It is another beautiful morning in Northern California. As I sit in the quiet space of the library at the College of the Siskiyous, avoiding work on my novel, I am conscious of the many blessings I experience. Our old motor home, Brego, is sitting in a beautiful location on property that has been in my family for decades. It is property that has been a bit under my radar all these years. My sister now owns it and Nancy and I get the benefit of being next to the old unoccupied cabin that still has electricity to which we can attach, giving us benefits of microwave oven and air conditioning. We’re grateful. We will remain here until the winter snows arrive and then perhaps look for a near-by non-snow environment where we can spend a few months before returning home again.
I am settling into a deeper and deeper sense of freedom, simplicity, and joy than I ever thought possible. Slowly, but patiently and surely, we are untying the threads that have bound us in a life-long addiction to the dysfunctions of our culture. It is not a, “cold turkey,’ process. We will never be completely detached from some aspects of this dysfunction, but we are going in the right direction and we feel the sweet relief of a profound transformation.

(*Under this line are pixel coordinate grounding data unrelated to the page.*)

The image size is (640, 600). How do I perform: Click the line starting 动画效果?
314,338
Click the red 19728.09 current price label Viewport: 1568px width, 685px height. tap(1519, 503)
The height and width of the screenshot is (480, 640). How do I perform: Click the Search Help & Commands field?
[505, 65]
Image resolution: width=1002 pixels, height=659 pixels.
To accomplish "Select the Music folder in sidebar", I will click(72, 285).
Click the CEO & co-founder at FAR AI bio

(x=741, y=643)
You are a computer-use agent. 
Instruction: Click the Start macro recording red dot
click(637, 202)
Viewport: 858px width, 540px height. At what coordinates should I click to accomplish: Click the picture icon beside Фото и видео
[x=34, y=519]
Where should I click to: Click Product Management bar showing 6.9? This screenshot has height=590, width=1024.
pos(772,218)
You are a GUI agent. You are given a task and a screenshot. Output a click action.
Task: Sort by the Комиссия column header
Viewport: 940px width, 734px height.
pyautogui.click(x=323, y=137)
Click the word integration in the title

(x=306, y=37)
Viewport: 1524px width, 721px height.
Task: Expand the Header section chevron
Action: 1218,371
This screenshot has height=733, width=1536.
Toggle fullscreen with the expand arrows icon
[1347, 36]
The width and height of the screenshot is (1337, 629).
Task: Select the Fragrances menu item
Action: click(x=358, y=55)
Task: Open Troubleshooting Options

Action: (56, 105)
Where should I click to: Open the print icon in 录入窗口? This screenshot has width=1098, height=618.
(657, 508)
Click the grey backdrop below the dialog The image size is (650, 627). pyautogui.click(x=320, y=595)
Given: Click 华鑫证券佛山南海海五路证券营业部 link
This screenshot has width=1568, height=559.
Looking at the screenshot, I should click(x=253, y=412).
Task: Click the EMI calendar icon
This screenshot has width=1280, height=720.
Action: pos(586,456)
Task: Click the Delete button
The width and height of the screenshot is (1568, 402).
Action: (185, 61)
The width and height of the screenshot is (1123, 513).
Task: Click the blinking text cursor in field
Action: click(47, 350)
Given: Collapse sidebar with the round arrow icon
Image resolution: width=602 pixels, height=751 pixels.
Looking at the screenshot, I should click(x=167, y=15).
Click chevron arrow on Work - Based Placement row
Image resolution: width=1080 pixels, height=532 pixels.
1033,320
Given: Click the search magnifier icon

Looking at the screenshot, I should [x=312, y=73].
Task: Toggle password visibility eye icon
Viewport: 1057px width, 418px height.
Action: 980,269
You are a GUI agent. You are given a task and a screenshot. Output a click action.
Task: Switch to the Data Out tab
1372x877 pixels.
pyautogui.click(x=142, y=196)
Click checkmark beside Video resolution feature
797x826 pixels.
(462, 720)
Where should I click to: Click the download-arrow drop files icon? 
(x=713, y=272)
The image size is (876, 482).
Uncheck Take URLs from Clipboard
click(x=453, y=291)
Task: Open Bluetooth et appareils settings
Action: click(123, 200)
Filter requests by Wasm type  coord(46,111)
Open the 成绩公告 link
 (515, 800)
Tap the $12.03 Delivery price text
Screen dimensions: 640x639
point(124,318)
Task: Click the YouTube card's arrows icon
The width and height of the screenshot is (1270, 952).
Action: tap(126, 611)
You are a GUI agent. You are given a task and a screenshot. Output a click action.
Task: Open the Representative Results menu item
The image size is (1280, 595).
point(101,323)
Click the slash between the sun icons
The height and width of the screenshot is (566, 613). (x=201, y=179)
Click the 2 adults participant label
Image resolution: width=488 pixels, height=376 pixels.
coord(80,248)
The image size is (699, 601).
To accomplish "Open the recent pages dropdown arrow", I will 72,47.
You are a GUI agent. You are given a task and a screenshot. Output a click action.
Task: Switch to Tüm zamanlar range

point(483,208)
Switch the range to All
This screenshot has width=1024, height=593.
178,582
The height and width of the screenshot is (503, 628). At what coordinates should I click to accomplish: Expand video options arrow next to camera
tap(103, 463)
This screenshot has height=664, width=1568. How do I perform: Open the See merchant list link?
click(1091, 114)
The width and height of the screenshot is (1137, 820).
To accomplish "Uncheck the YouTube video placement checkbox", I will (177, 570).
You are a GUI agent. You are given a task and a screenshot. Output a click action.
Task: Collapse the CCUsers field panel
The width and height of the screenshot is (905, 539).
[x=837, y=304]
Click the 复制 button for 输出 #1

The tiny house aspects of our home encourage us to spend most of our time outdoors for meals, reading under the shade, doing our work, and walking in beauty. Yesterday we took a wonderful hike along a section of the Pacific Crest Trail a few miles from the little town of McCloud. We were with members of our hiking group for most of the walk. On the way back to the car we met a young woman who is hiking the Pacific Crest Trail this summer. She needed a ride into town to pick up some items at the post office. She ended up having dinner with us and spending the night in the old cabin, grateful for the warm shower and hot food.
She is from New Zealand and has trekked in Nepal and Argentina as well as some time last summer here on the Pacific Crest Trail. What a delight to spend this time with her and see her off on her way this morning. As a New Zealander, she has trouble believing the politics of our country and is committed to living her life in Earth-centered simplicity. Meeting a young person like this and hearing her talk of her friends and their commitment to a new and sustainable Earth gives me an injection of hope.
Since we settled back here in Mt. Shasta, our plumbing has been broken and we have had to use a hose from the well to bring water to our door, then fill up containers for washing. We discovered that a small amount of warm water in a washtub can provide a luxurious foot-soaking at the end of the day. Finally, I figured out a way to fix the problem, and after a few trips to the hardware store and only one bout of swearing, we have hot and cold running water again! We feel as if we’ve stepped into a new world of luxury and convenience.
The flow of finances is still an issue in the background, but we are well and happy and have a trust in our ability to not only survive, but thrive, as we find our authentic work. It has been a wild ride but we are where we have always longed to be and are sinking ever deeper into a dedication to the healing of the life of this Earth. I have no doubt that my future writing will reflect this.
I must now return to work on my novel. I know you are eager to find out what the characters from my first novel, The Happy Frog, are up to. So am I.